At George’s request, we moved onto the Sioux tribe this week.
We read from some Evan Moor resources about the Native Americans of the Plains and then narrowed our focus to the Sioux.
The kids colored in the History Pockets title an dictionary cards to add to our poster, while I read to them about the Sioux.
The Sioux lived in the northern plains which include parts of Minnesota and the Dakotas. We marked off the area on our map, and learned about the buffalo that once roamed the area. The buffalo were very important to the Sioux and other Plains Indians, and they used them for many things.
We looked at a chart of all the different things the buffalo provided from the South Dakota State Historical Society. Vicki made a notebook page along with a picture of a buffalo from the History Pockets…
while George completed a chart showing which items came from the bones and horns, and which came from the hide and sinew.
George also decided he wanted to draw his own picture of a buffalo.
The Sioux lived in tipis made from buffalo hide that were taken down and made into a travois to transport their goods when they moved to follow the buffalo.
We made our own tipis out of construction paper, and used gel pens to decorate with symbols and pictures, as the Sioux would have.
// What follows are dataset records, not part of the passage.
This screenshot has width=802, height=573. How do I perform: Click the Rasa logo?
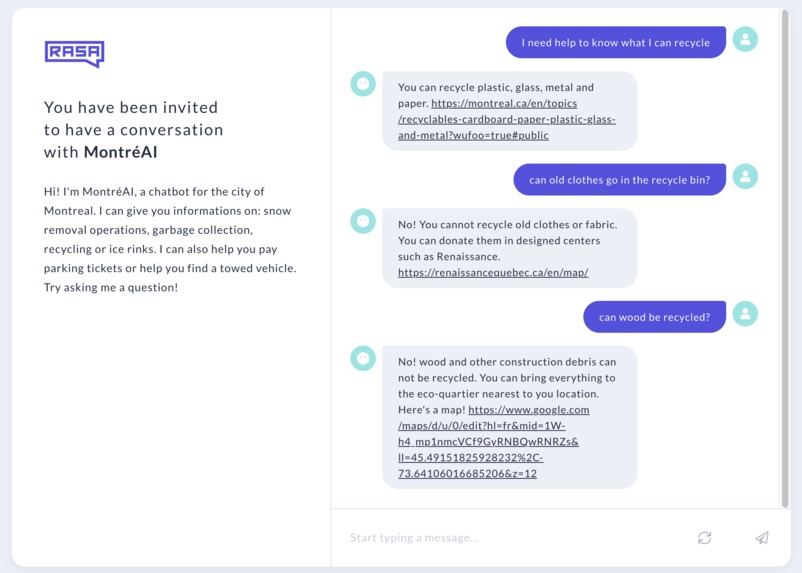pyautogui.click(x=75, y=54)
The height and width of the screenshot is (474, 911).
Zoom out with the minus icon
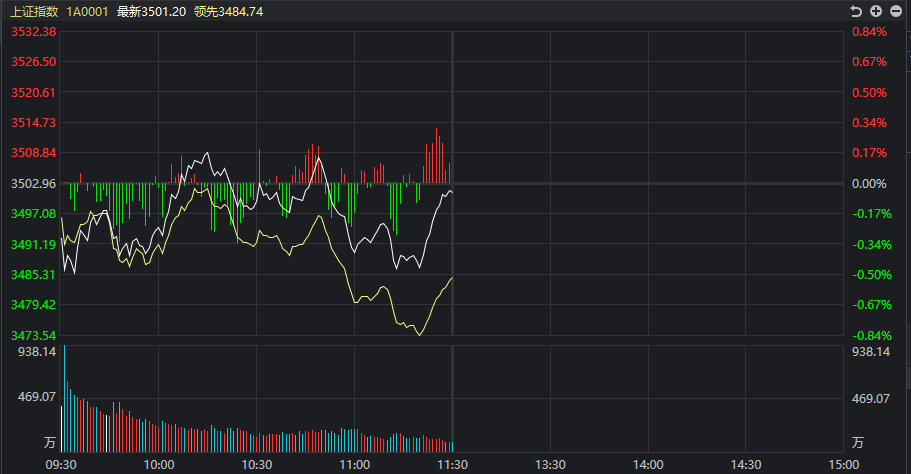896,11
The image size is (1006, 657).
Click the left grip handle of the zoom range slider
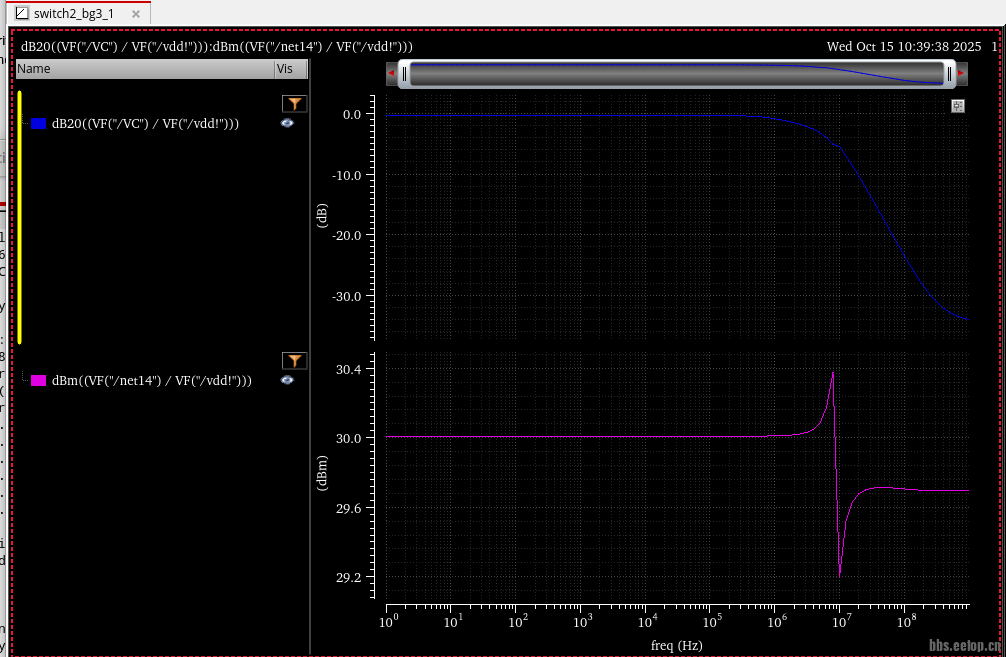coord(403,73)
George made up his own symbols. One had a moon, sun and star all together to make a space symbol.
We read a variety of books about the Sioux together…
and then for the first time, I gave George some assigned reading to do himself. I was surprised, but he was very agreeable to reading more on his own.
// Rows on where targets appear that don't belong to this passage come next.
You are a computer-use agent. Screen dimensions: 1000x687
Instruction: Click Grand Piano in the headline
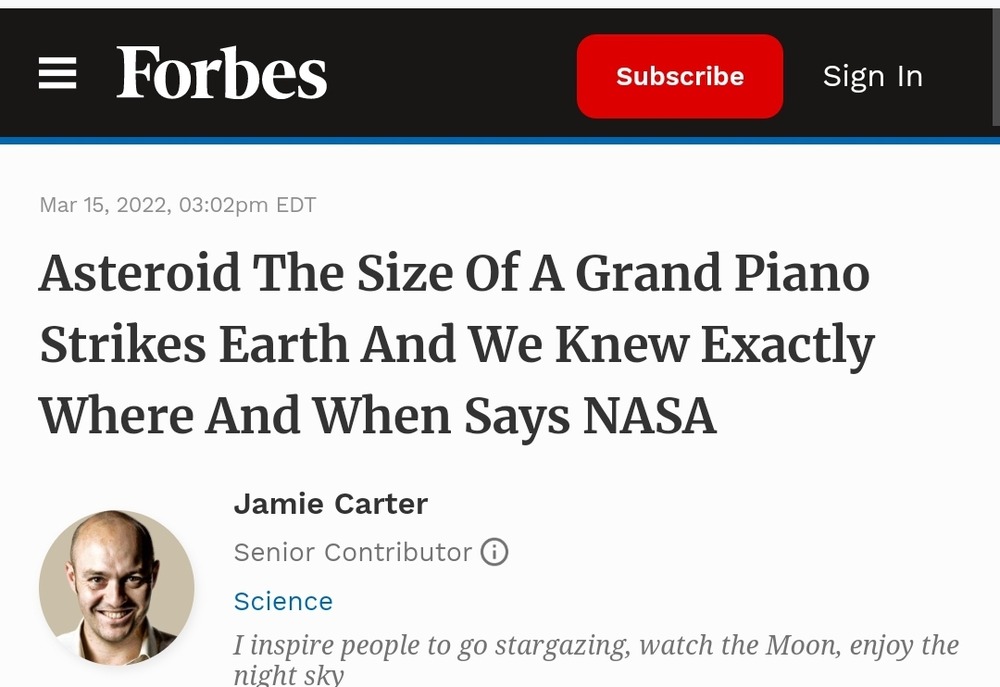point(722,274)
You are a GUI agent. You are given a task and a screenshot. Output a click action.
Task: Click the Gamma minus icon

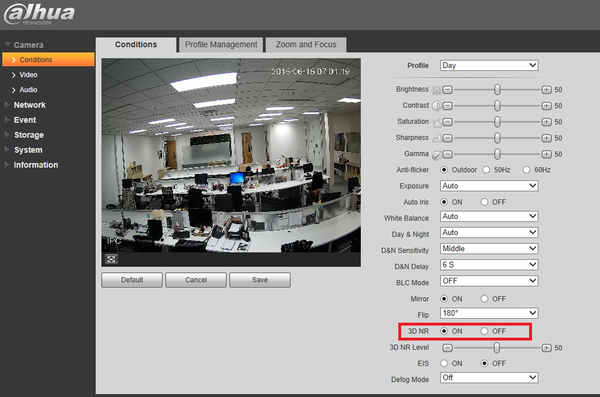coord(447,154)
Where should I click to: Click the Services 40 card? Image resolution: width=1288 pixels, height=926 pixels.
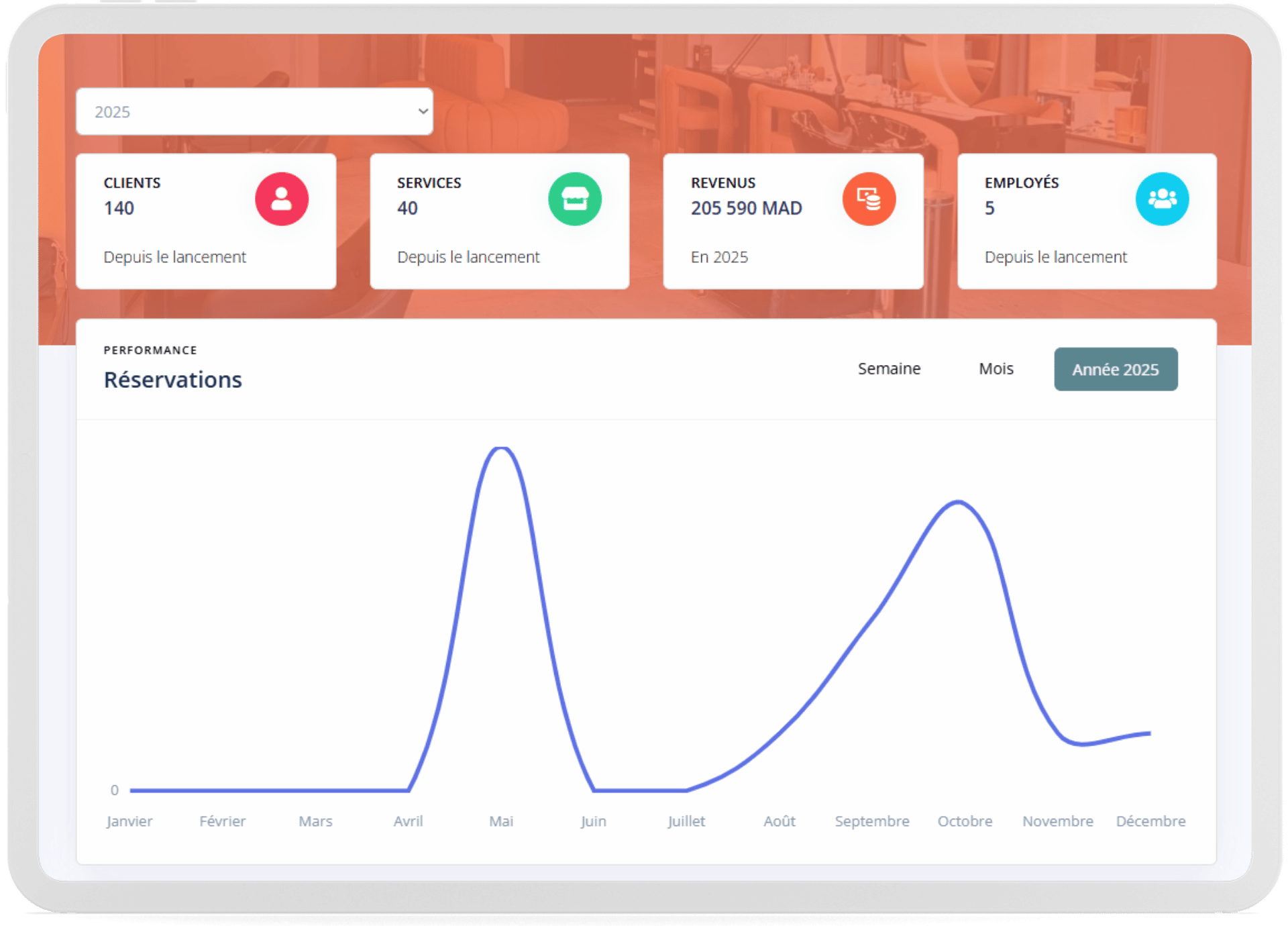500,221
Last, but not least, George wrote about the Sioux in his research notebook. I’m having him do this at the conclusion of each of our science, history or geography units (and any other time I think its relevant). He actually seems to be enjoying this. His entry for the Sioux reads:
”The Sioux (siu) is not the only tribe that eats buffalo. The Siouxes enemys are called the Crow. The best person in Siouxes is Sitting Bull.”
Clearly we have some grammar work to do but I’m pleased with his willingness to do it at all, and his ability to come up with just a few facts that he finds most interesting.